NCT number NCT04931563
Other study ID # D3468C00003
Secondary ID
Status Active, not recruiting
Phase Phase 3
First received
Last updated
Start date September 13, 2021
Est. completion date June 5, 2025

Study information

Verified date March 2024
Source AstraZeneca
Contact n/a
Is FDA regulated No
Health authority
Study type Interventional

Clinical Trial Summary

The purpose of this study is to evaluate the efficacy and safety of an intravenous treatment regimen of anifrolumab versus placebo in Asian participants with active systemic lupus erythematosus (SLE).


Description:

This is a Phase III, multicenter, multinational, randomised, double-blind, placebo-controlled study to evaluate the efficacy and safety of an intravenous treatment regimen of 300 mg anifrolumab versus placebo in participants with moderate to severe, autoantibody positive SLE while receiving SOC treatment.

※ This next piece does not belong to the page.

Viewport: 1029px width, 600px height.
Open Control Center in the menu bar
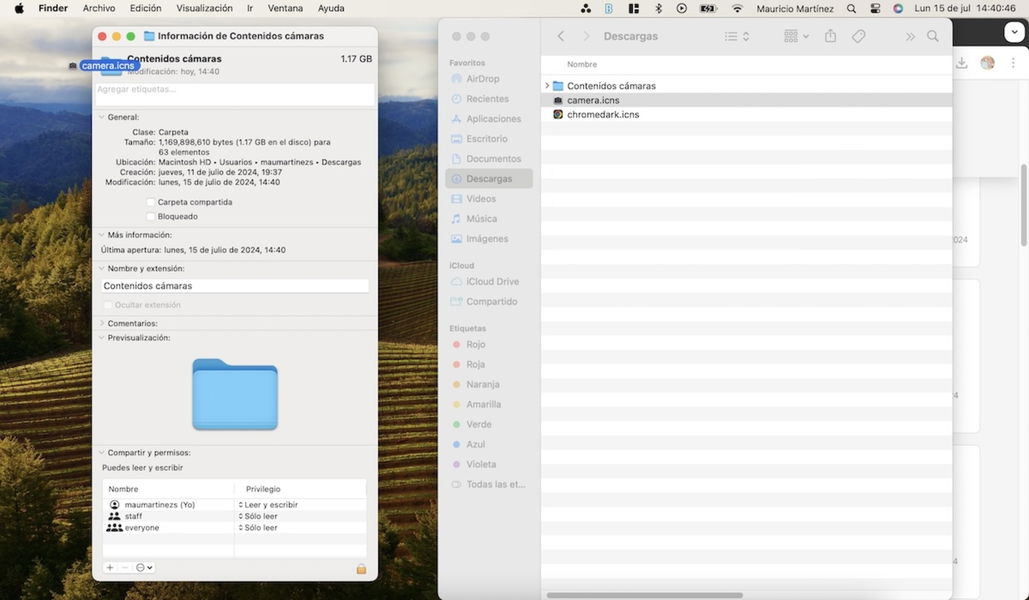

The study will be performed in participants aged 18 to 70 years of age. Participants with a confirmed diagnosis of moderate to severe active SLE and are currently receiving SOC comprising of oral corticosteroids (OCSs) and/or antimalarial, and/or immunosuppressants, either alone or any combination of them, for a required duration of treatment at a stable dose, as described in the inclusion criteria shall be included. Participants must have eligible scores for SLEDAI-2K, BILAG-2004, and PGA as confirmed by the DACRT. Eligible participants will be randomised in a 1:1 ratio to receive either a fixed intravenous dose of 300 mg anifrolumab plus SOC or placebo plus SOC every 4 weeks (Q4W) for a total of 13 doses (Week 0 to Week 48), with the primary endpoint evaluated at the Week 52 visit.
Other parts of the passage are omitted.